Updates in the Treatment of Pulmonary Arterial Hypertension - Episode 17
Derek van Amerongen, MD, MS: There are many conditions, such as PAH, which have seen some pretty significant evolution in the last 5 to 10 years in terms of their treatment paradigms. This is an exciting time in medicine in terms of our increasing understanding of how to manage these extremely difficult and complex conditions, the role of genetics, and the role of combination therapy. All of these are now really remaking how we approach so many conditions and diseases. They create significant challenges in terms of how we as a society and we as a healthcare system maximize access to these expensive yet important therapies.
And I think, going forward, managed care is always going to do everything possible to make sure that individuals who have conditions like PAH can get the drugs they need, and get access to the proper specialists and tertiary care centers that are designed to treat them. The challenge, of course, is always going to be: how do we make sure that we do this in a medically responsible way, in a way that avoids unnecessary costs and that protects patients in terms of making sure that they are not being exposed to treatments or therapies that might have safety or significant tolerability issues?
But, I believe that as we understand more medically, as we continue to move our entire system towards a more value-based model—which is part of the transition we’re seeing with healthcare reform and will continue to see over the next 5 to 10 to 15 years—I actually am very optimistic about the ability to maximize treatment for conditions like PAH, and actually improve and expand access to therapies that many people even just a few years ago might not have been able to obtain.
Clinical trials are tremendously important in all conditions, especially in rare diseases such as PAH. The challenge for managed care, to a certain degree, has always been that coverage of clinical trials has typically been an exclusion from insurance, because insurance was never designed to fund experimental trials and innovative research. At the same time, one of the things that health plans are doing more and more, especially with conditions like PAH, is helping to connect individuals to clinical trials, which may be funded by the NIH and pharma companies.

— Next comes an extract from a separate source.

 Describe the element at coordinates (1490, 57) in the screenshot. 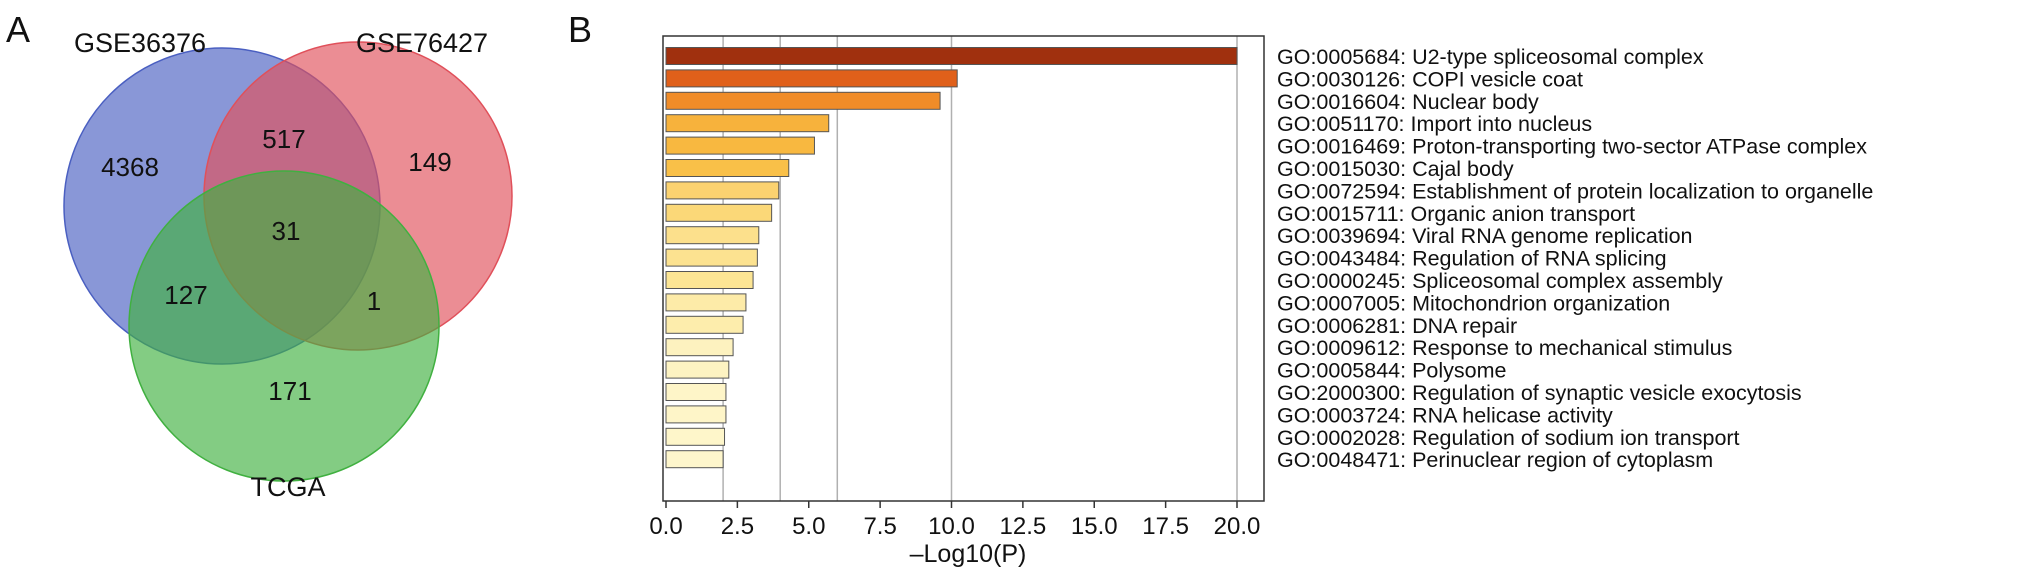

I see `category-label-0: GO:0005684: U2-type spliceosomal complex` at that location.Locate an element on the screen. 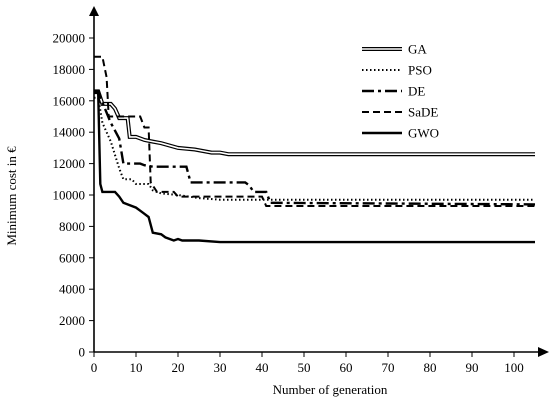 This screenshot has width=552, height=400. x-tick-label: 80 is located at coordinates (430, 368).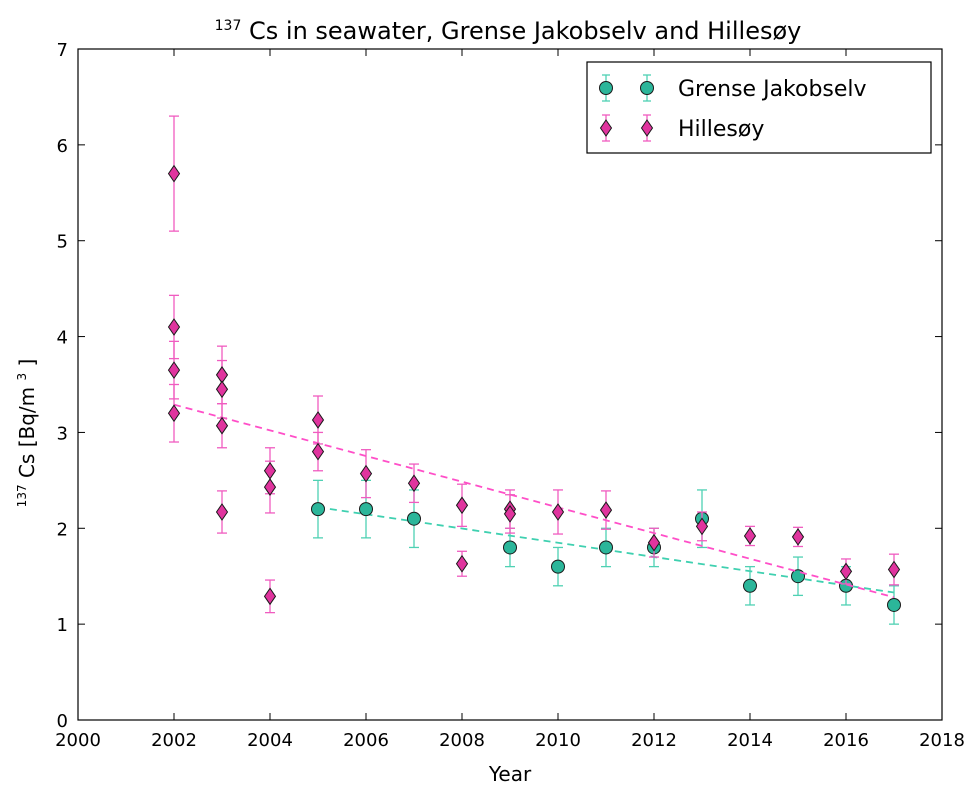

We have a very robust case management process within our health plan, and most health plans do as well. And one of the things that we want to do is help connect people as we identify them with PAH, as we line them up with the clinicians and the sites of care that are going to do the best job of taking care of them. We also want to make sure we’re connecting those individuals with trials that may exist, and helping the healthcare providers in our networks who are interested in getting access to those patients in order to bring them into trials, to facilitate that as well.
So, I think it’s a great opportunity for us to collaborate not only with providers and research institutions, but with pharma as well to make sure that patients are getting access to trials, that they’re having the ability to participate in moving the entire area forward, and, at the same time, make sure that we as insurers are being proper stewards of the premium dollars that we’re given. We are funding care, but not underwriting experimental research, while, at the same time, helping to draw those connections so that that research can move forward.